Because they’re adowwable.
What? This is a fluff piece, and there’s a million big balls of them wandering all over the place. Turkey is a giant spinster and one simply cannot escape her many, many pets. Seriously, I’ve had to chase bobcats out of my living room. They were bothering the two smaller ones my roommate adopted, which is a nice way of saying she grabbed them off campus and fed them until Stockholm syndrome set in. What, there’s no law against it…
So, why are there so many of these pygmified lions and tigers in the country? Because stray cats and dogs are not exterminated in Turkey, and there is no money to build shelters to house them for adoption, which thanks to people like my roommate are unnecessary in the first place. For a long time, nothing was done about them, but after ten centuries of “Ow you little (redacted) you bit me!” it was decided that the best thing to do was to tag them, bag them, stab them with vaccines and release them back on the street. Not that they still don’t bite, the little (redacteds). One little kamineko sent me to the campus clinic at one am, where I was very impressed at the quickness and efficiency of the care. Guy took care of me for free and had me on my way in ten minutes. Didn’t bother me at all that he didn’t speak a word of English or that he looked at me like I was wearing a tutu and pigtails when I told him why I’d come. Okay, it bothered me a little. But it was free and fast, two adjectives we in the Greatest Country Evar never associate with clinics.
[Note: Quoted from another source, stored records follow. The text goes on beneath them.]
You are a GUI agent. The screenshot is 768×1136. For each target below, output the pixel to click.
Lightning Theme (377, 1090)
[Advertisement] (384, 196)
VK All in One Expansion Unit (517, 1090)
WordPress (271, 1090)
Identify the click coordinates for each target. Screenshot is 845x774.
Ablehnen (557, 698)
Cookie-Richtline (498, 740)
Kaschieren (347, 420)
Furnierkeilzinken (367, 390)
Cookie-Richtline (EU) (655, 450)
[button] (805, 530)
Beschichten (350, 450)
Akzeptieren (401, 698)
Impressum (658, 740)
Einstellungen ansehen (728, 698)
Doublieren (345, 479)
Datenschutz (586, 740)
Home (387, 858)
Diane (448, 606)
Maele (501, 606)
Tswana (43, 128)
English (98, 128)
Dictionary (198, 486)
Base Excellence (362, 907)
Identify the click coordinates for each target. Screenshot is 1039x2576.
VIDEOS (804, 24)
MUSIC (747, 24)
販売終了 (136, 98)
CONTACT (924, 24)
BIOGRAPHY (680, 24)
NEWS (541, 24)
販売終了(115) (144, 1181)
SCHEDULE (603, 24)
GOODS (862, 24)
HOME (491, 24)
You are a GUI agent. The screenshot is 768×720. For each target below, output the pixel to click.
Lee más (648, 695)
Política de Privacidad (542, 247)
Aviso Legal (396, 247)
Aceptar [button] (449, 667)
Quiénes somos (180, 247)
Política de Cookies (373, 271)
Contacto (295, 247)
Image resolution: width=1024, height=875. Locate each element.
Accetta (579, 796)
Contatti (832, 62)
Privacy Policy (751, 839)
I believe one cat snacked on my Turkish teacher back home, giving her a lifelong fear of felines and may have even provided her with some impetus for coming to America. I have actually met a few Turks who are quite terrified of them, probably due to some similar childhood trauma, or because the cats on campus are the worst type of panhandlers, leaping off of ledges to snatch your poğaça (a filled bun) right when your back is turned or invading the cafeterias and even lecture halls, fearlessly shaking down the student body and shamelessly moaning until someone feeds them or chases them off with the only weapon we have-water spray. Funny thing is, every ailurophobic Turk I’ve met is kind of embarrassed about it, as if their fears somehow went against their genetic coding or something.
Notably, the cat population is less thoroughly controlled than dogs, and are allowed to multiply almost unchecked. Why? Probably because it’s a pain in the backside to catch them, and they are the single best controller of the rat population. Some also say it’s a religious thing. It is true that, believe it or not, the Prophet Muhammad was a huge Cat Person. One hadith records that he loved them to the point that when one cat fell asleep on his sleeve, he cut it off rather than wake it. I guess since I tend to (gently) throw around our cats when they sit on the book I’m reading or on the computer right when I’m starting to type I’m not properly adhering to Sunnah. Oh, don’t pity them. If you knew how many times they’ve scratched me or defecated on my personal affects you’d want to play quarterback with them too.